Getting money out of a C corporation tax-free requires avoiding dividend treatment by using specific methods like repaying shareholder loans, reimbursement of business expenses via an accountable plan, or paying reasonable compensation. Other strategies include leasing assets to the company, providing tax-advantaged fringe benefits, or using the ROBS (Rollover for Business Startups) strategy.
Because all the earnings stay “inside” the corporation, no dividends are paid to shareholders, and, therefore, there's no double taxation. Double taxation also isn't an issue when a C corporation's taxable income levels are low. You can often achieve this by paying reasonable salaries and shareholder employee bonuses.
C corporation dividends differ significantly because C corporations pay taxes at both the corporate and shareholder levels. When a C corp issues dividends from its after tax profits, the owners must also report and pay tax on those dividends on their personal returns. This creates double taxation.
If your business is classified as a C corp, you are legally obligated to pay yourself a salary as a W-2 employee with the appropriate tax payments taken out. This is because C corps are owned by shareholders, which means its earnings are essentially “owned” by the company.
Taking a small director's salary topped up with regular dividends from profits is the most tax-efficient way to pay yourself through a limited company. The most tax-efficient director's salary in 2025-26 is either £5,000, £6,500, or £12,570.
Dividends are profits distributed to shareholders after corporation tax is deducted. They are more tax-efficient than a salary because they avoid national insurance contributions and are taxed at lower rates, such as 8.75% for the basic rate in 2025-26.
How to Take Money Out of Your C Corporation Without Paying Twice
Using this formula, they divide their business income into two parts, with 60% designated as salary and 40% paid as shareholder distributions. Although many accountants use the 60/40 rule of thumb, it's not officially approved by the IRS.
To avoid double taxation, use "pass-through" business structures like LLCs or S Corporations where profits are taxed only once at the owner's individual rate, instead of C Corporations which are taxed at the corporate level and again on dividends; alternatively, C Corp owners can pay salaries, retain earnings strategically, or use income splitting, while international earners rely on foreign tax credits or treaty provisions.

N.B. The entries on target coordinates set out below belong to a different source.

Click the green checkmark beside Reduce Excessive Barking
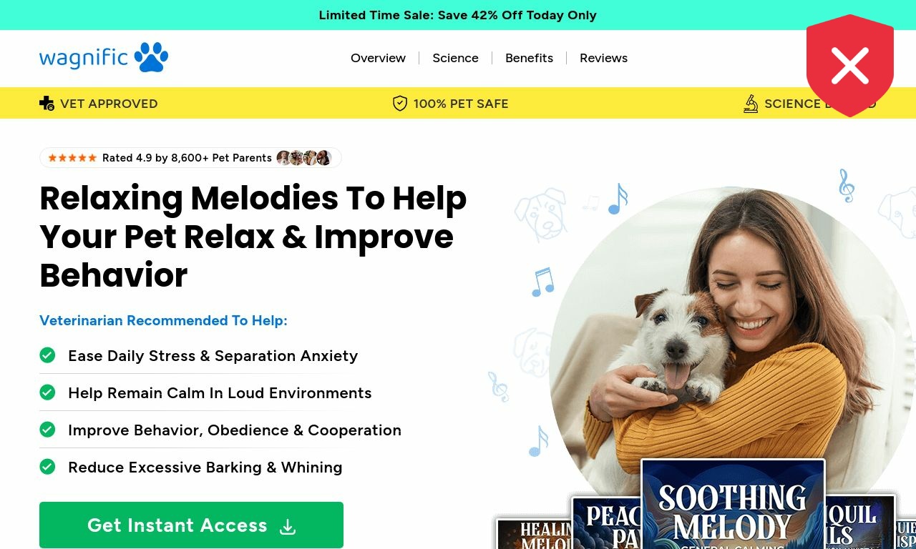Viewport: 916px width, 549px height. coord(47,467)
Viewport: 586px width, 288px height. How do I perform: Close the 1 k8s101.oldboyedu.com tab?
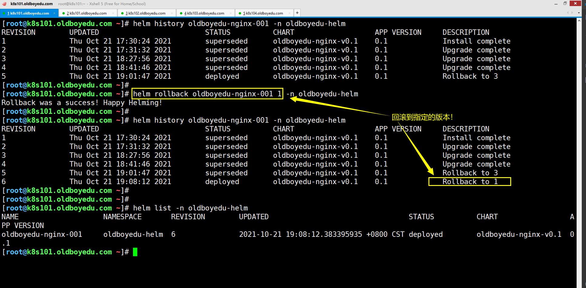click(55, 13)
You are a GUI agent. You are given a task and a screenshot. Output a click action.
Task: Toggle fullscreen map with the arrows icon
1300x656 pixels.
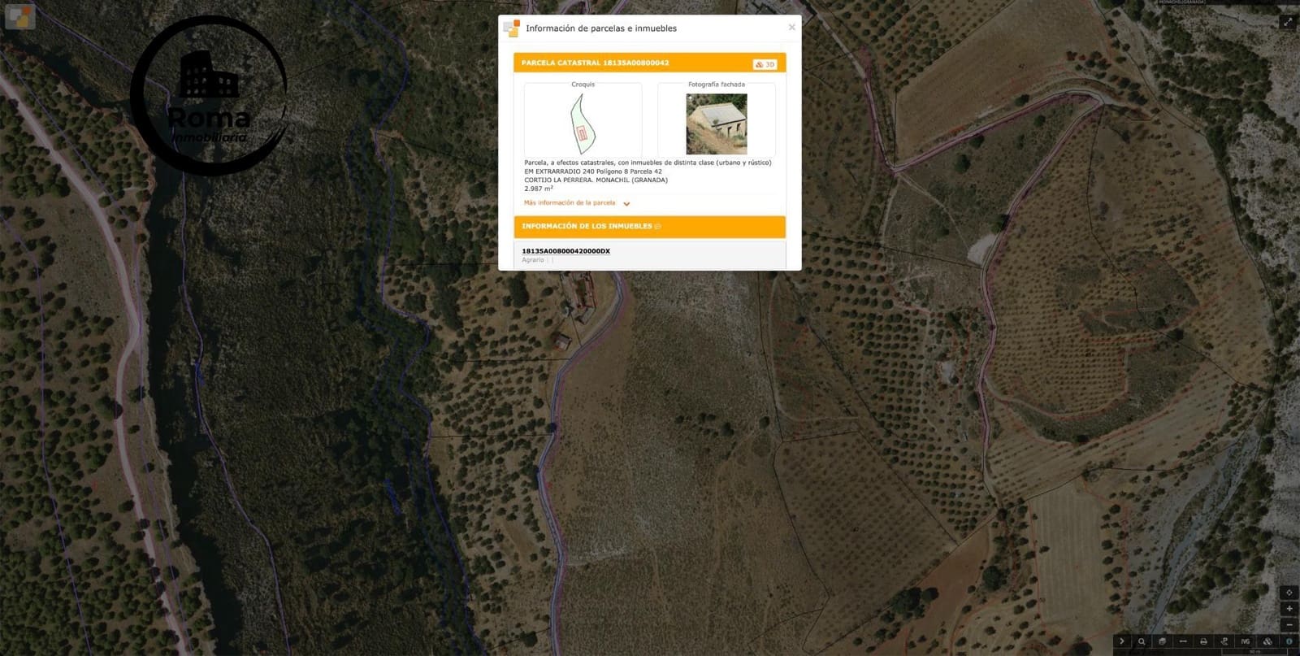coord(1288,22)

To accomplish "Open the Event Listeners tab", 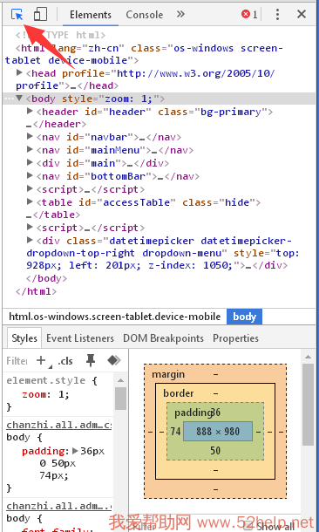I will pyautogui.click(x=80, y=338).
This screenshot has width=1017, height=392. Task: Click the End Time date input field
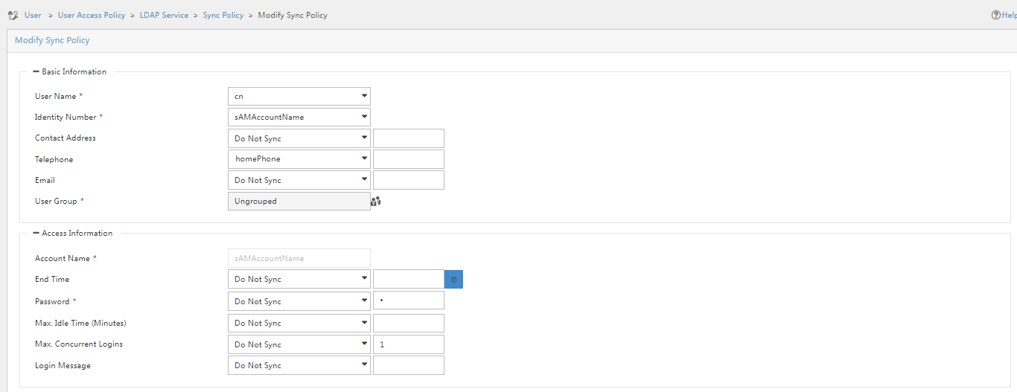click(x=409, y=279)
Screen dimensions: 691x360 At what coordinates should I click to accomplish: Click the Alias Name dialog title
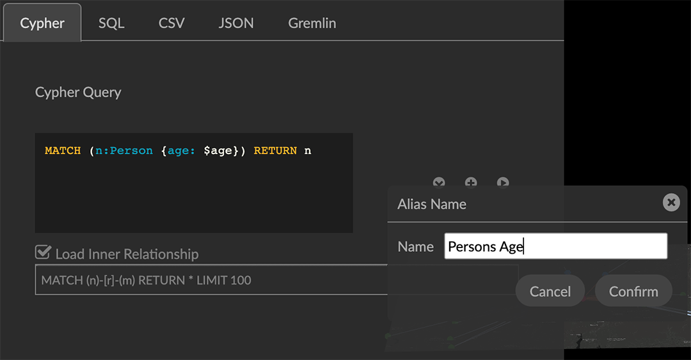click(432, 204)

To avoid the 22% tax bracket (or any higher bracket), focus on reducing your taxable income through strategies like maxing out 401(k)s and HSAs, deferring bonuses, tax-loss harvesting, smart charitable giving, and strategic asset location, understanding that higher rates only apply to income within that bracket, not your entire income.
A corporation conducts business, realizes net income or loss, pays taxes and distributes profits to shareholders. The profit of a corporation is taxed to the corporation when earned, and then is taxed to the shareholders when distributed as dividends. This creates a double tax.
You can withdraw cash tax-free from the corporation by borrowing money from it. However, to prevent having the loan characterized as a corporate distribution, it should be properly documented in a loan agreement or note.
The IRS 7-year rule primarily applies to keeping records for claiming a deduction for bad debts or losses from worthless securities, allowing a longer period to file for a credit or refund, but it's not a universal audit limit; it's often a recommended safe buffer for general record-keeping, with the standard IRS audit period usually being 3 years, extending to 6 years for substantial income omission (over 25%) or foreign income issues, and indefinitely for fraud.
C-Corps are allowed to deduct qualified employee fringe benefits such as health and insurance benefits, education assistance, stock options or company discounts, transportation (e.g. company-owned car), moving and housing benefits, retirement plans, fitness club memberships, and meals during work hours.
Business titans tend to take their compensation as shares in publicly traded companies and privately held businesses, as well as investments in “pass-through” companies with special tax rules.
The IRS $600 rule refers to a change in reporting requirements for third-party payment apps (like Venmo, PayPal) for taxable income from goods and services, where platforms must send a Form 1099-K if you receive over $600 in a year, intended to capture gig economy/side hustle income, though delays and phased implementation have adjusted the timeline, with current rules for 2024 using a higher threshold ($5,000) before fully phasing to $600 for future years, but remember all taxable income, regardless of form, must always be reported.
On a $100,000 capital gain, you'll likely pay 15% for long-term gains, resulting in about $15,000 in federal tax (plus potential state tax), but it could be 0% or 20% depending on your total taxable income and filing status, while short-term gains are taxed as ordinary income (potentially 22-24%).
Keep in mind that you cannot transfer money from your company account to your personal account for personal expenses that are not related to your business. If you do so, it could be considered a breach of your legal and tax obligations as a business owner.
Many business expenses are 100% deductible, including advertising, employee wages, rent, supplies, and certain business meals like company parties or meals for the public, while personal deductions like student loan interest or charitable donations (depending on the type) can also be fully deductible for individuals. The key is that the expense must be "ordinary and necessary" for your trade or business or meet specific IRS criteria, often differentiating from the 50% rule for client meals.